Given data:
★ ★ ★ ★ ★

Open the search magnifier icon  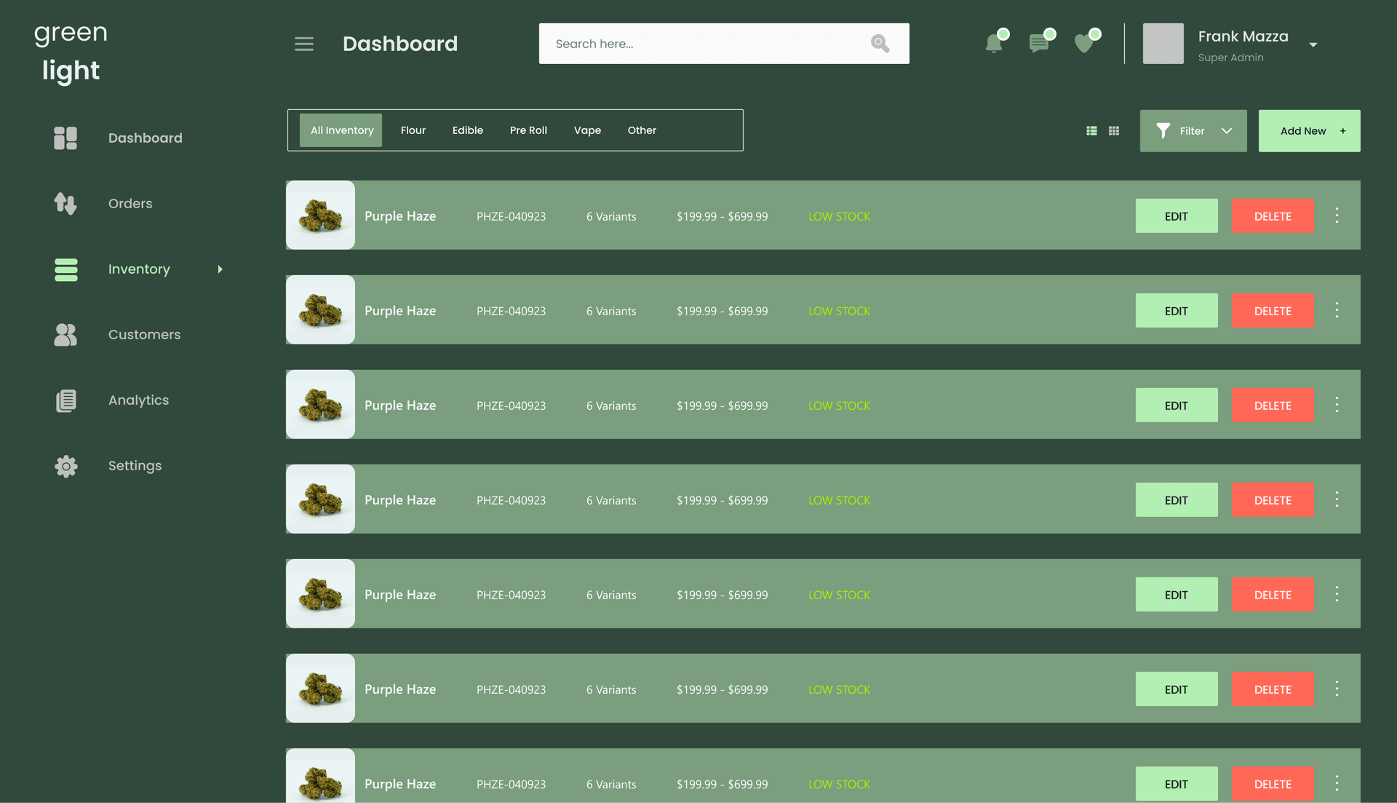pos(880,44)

★ ★ ★ ★ ★

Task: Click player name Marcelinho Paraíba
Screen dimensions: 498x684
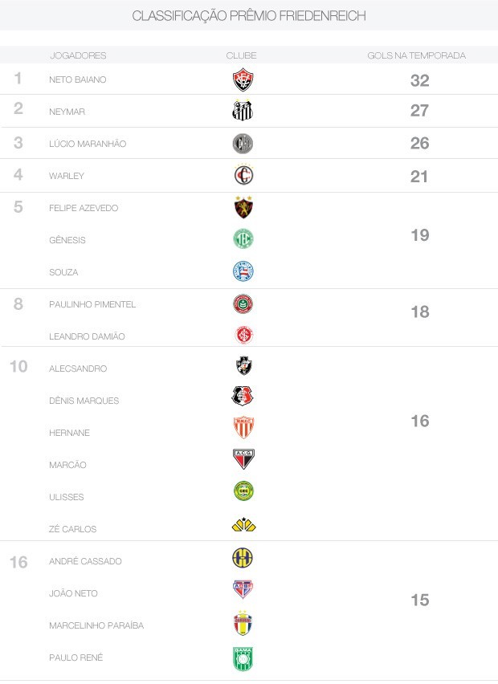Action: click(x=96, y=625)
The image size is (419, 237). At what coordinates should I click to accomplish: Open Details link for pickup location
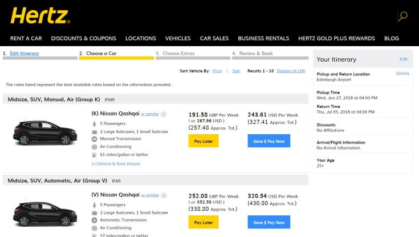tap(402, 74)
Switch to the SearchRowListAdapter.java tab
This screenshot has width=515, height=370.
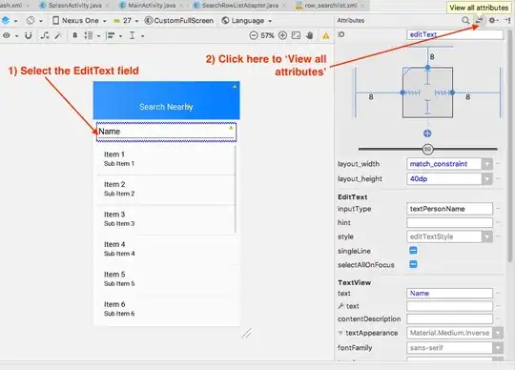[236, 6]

★ ★ ★ ★ ★

Task brief: Rewrite the part of the material that opens with the line containing "Task: Click player name Marcelinho Paraíba" and closes with the line containing "tap(402, 74)", swapping "pickup location" for "drop-off location" and keeping everything else the same. Leave the pictures out.

Result of the task:
Task: Click player name Marcelinho Paraíba
Screen dimensions: 498x684
Action: click(x=96, y=625)
The image size is (419, 237). At what coordinates should I click to accomplish: Open Details link for drop-off location
tap(402, 74)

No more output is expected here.